Created an issue for this: #2140511
Comment #20
yched CreditAttribution: yched commentedEr, no, the bug exists ?
In the steps described in #17, on the second config sync step, the staging config set contains the record for a 'bla' field, which has the same creationID as the 'bla' field in active although they are totally unrelated (e.g different field type). When that field.bla yaml file is processed, exception.
I really think "if it has has been created at install time (by whoever), then it is 'the same' the moment it has the same name" is flawed. I'm mulling over an alternative notion of "creationHash".
Comment #21
Anonymous (not verified) CreditAttribution: Anonymous commentedcreationHash is our arbitrary invention.
can't we just add module/theme as part of the 'namespace' for it? then this problem goes away?
Comment #22
amateescu CreditAttribution: amateescu commentedNot really, different versions of a module can provide different default field config files.
Comment #23
yched CreditAttribution: yched commentedFYI: started work on #2143519: Allow FieldInstance yml files to refer to the Field by field name rather than by field_uuid
Comment #24
alexpottDiscussed with yched, heyrocker, xjm, and mtift.
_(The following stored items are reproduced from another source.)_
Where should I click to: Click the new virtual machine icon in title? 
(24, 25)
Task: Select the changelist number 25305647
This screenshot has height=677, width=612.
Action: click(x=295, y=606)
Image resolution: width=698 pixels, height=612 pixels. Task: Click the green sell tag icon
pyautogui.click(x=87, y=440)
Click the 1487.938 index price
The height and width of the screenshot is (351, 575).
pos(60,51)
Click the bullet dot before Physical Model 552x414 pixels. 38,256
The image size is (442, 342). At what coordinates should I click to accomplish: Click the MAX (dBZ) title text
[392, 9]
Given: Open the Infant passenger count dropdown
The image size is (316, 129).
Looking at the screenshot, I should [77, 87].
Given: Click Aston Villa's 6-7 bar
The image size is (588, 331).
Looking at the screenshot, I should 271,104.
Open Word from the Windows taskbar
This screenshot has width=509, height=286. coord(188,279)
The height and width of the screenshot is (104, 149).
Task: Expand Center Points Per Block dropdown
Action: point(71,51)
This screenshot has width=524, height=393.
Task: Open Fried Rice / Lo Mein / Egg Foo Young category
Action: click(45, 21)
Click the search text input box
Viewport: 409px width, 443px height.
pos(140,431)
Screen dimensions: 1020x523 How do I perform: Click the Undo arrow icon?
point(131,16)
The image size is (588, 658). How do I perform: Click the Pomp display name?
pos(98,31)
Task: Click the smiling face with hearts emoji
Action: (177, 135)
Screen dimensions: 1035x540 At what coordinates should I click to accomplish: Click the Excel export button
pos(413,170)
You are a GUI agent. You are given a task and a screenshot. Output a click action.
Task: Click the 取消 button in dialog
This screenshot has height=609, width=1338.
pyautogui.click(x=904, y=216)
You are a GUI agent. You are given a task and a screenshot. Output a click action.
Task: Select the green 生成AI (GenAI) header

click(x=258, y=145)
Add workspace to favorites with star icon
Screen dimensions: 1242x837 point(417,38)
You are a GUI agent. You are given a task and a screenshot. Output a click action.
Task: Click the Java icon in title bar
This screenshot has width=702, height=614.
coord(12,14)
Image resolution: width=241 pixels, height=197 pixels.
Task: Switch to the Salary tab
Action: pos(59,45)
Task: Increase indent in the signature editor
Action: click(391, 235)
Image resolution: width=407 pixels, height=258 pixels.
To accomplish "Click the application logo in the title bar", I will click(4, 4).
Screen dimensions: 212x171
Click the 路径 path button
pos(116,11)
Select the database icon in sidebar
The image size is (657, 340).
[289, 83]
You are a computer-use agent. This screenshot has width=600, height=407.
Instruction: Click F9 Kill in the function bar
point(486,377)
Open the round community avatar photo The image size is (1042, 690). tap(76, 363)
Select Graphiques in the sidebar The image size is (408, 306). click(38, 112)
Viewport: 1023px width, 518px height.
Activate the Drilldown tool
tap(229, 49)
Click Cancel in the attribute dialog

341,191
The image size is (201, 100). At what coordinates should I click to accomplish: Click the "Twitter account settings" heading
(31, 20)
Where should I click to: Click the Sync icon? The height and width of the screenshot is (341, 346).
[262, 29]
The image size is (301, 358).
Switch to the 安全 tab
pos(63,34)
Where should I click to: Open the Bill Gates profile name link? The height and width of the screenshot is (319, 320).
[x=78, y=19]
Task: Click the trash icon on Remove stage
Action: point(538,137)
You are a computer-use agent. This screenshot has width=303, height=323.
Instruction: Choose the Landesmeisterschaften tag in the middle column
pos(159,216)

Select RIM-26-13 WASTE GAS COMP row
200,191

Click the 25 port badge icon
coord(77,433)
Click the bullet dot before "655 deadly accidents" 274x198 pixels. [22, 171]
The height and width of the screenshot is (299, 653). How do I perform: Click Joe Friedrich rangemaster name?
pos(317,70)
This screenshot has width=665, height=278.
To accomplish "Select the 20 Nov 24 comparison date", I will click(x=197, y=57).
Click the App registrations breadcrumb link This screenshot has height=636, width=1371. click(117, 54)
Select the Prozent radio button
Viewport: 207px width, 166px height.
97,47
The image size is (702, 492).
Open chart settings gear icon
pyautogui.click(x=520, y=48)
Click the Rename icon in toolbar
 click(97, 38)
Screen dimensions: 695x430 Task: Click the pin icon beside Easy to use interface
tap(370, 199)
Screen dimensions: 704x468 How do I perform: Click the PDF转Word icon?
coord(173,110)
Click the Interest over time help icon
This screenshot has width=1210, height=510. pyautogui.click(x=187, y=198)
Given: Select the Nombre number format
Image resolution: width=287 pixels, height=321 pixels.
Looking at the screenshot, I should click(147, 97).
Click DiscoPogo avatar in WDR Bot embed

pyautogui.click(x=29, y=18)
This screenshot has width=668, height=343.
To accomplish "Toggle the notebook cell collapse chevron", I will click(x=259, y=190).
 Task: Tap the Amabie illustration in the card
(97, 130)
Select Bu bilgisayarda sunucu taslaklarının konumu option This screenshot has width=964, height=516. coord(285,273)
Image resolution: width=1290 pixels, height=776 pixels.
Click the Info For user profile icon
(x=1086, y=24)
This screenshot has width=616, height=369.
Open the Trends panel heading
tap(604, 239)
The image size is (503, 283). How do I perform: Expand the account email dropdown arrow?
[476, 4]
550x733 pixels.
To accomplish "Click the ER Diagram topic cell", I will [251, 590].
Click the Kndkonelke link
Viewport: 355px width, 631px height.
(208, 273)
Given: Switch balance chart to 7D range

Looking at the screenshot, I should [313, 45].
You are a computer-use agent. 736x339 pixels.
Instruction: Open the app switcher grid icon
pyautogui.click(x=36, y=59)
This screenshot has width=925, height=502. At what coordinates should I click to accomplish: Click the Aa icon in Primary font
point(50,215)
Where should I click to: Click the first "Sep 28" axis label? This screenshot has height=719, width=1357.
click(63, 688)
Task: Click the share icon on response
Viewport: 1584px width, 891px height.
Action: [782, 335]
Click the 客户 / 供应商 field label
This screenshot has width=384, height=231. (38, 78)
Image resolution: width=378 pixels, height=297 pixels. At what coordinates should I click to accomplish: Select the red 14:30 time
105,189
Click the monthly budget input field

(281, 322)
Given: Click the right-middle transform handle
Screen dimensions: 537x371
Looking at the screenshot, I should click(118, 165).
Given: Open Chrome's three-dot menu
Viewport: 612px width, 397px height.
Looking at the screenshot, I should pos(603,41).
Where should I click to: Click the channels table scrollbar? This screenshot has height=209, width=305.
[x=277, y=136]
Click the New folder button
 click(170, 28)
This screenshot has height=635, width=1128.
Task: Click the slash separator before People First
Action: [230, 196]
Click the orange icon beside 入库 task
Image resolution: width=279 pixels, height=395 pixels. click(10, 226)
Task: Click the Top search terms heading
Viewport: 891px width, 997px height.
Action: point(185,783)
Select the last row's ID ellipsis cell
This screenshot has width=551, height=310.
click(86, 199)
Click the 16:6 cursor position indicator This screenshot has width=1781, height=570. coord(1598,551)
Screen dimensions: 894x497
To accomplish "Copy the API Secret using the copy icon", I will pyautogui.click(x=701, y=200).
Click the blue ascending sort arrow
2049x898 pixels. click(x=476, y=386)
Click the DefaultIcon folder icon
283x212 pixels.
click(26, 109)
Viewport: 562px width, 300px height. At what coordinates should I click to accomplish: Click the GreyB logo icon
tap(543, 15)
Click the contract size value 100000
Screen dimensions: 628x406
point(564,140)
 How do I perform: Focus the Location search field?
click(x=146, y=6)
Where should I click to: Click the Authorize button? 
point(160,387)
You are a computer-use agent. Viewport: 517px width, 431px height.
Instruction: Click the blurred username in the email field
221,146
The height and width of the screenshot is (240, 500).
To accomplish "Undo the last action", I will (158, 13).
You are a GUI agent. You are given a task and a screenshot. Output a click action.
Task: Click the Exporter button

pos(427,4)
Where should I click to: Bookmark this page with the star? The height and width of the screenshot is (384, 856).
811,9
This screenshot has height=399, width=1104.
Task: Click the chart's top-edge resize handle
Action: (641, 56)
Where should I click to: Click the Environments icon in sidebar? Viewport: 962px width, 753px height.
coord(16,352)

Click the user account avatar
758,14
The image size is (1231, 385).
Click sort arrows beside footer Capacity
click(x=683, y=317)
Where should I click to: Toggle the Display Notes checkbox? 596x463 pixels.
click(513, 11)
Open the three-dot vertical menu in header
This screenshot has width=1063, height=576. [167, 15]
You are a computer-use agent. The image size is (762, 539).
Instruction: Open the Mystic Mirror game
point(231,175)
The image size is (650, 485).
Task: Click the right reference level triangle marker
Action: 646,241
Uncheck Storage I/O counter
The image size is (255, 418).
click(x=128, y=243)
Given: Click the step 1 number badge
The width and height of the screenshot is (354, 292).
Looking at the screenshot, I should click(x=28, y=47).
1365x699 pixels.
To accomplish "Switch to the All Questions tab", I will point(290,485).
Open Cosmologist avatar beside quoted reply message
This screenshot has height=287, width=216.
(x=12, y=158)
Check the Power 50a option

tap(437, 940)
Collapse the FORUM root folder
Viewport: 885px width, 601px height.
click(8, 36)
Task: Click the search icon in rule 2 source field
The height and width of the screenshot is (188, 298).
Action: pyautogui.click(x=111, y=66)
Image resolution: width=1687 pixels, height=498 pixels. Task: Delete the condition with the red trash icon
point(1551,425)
Yched came up with the following scenario
Agreed to close this issue in favour of exploring other solutions which will be documented on #2121751: [META] Making configuration synchronisation work
Comment #25
Anonymous (not verified) CreditAttribution: Anonymous commentedok. it seems adding a module/theme key would solve #24? but also, meh, i'll roll with whatever plan.
Comment #26
yched CreditAttribution: yched commented@beejeebus: yes, but then what this prevent is reorganizing who ships which config in your custom site modules (i.e "reorganize / split your features" in D7).
If you do that, new setups cannot sync config with the old setups, because the creation hashes of the config entities will be different.